Comment entretenir un softshell d’ambulancier sans l’abîmer ?
Le softshell est la pièce la plus sensible de la tenue. Lavez-le à 30 degrés en cycle délicat, sans assouplissant et sans essorage fort. Séchez-le toujours à l’air libre, suspendu, loin de toute source de chaleur directe. Si le traitement déperlant perd en efficacité après plusieurs lavages, un passage de cinq minutes au sèche-linge à très basse température ou un coup de fer à repasser à faible puissance (sans vapeur, sur l’envers) peut le réactiver. Consultez toujours l’étiquette de soin de votre modèle spécifique, car les recommandations varient selon les fabricants.
Que faire en cas de contamination importante par des fluides biologiques ?
En cas de souillure importante, isolez immédiatement le vêtement dans un sac plastique fermé. Ne le rincez pas dans un lavabo commun pour éviter de contaminer l’environnement. Si votre entreprise dispose d’un protocole de gestion du linge contaminé, suivez-le scrupuleusement. En l’absence de protocole formalisé, un lavage à 60 degrés avec un détergent désinfectant textile est recommandé pour les pièces qui tolèrent cette température. Pour les vêtements techniques ne supportant pas 60 degrés, utilisez un désinfectant textile homologué pour les cycles basse température. En cas de doute sur le niveau de contamination, consultez le médecin du travail ou le responsable hygiène de votre structure.

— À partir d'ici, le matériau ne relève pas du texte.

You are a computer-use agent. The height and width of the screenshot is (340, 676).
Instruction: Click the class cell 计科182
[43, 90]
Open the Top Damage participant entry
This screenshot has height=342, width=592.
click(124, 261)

Combien de tenues l’employeur doit-il fournir ?
La réglementation ne fixe pas de nombre précis de tenues à fournir, mais l’employeur doit en fournir un nombre suffisant pour permettre une rotation correcte, notamment si le nettoyage est assuré par ses soins. En pratique, deux à trois jeux de tenues complets par salarié sont considérés comme un minimum raisonnable pour assurer une rotation hygiénique sans contraindre le salarié à porter une tenue insuffisamment séchée.
Entretenir sa tenue d’ambulancier sans compromettre l’hygiène ni la technique
Un entretien rigoureux de la tenue d’ambulancier n’est pas une contrainte supplémentaire : c’est un investissement dans la durabilité de l’équipement, la sécurité des intervenants et la qualité de la prise en charge des patients. En respectant les protocoles adaptés à chaque type de vêtement, vous préservez les propriétés techniques pour lesquelles ces tenues ont été conçues, qu’il s’agisse de la déperlance, de la haute visibilité ou du confort stretch.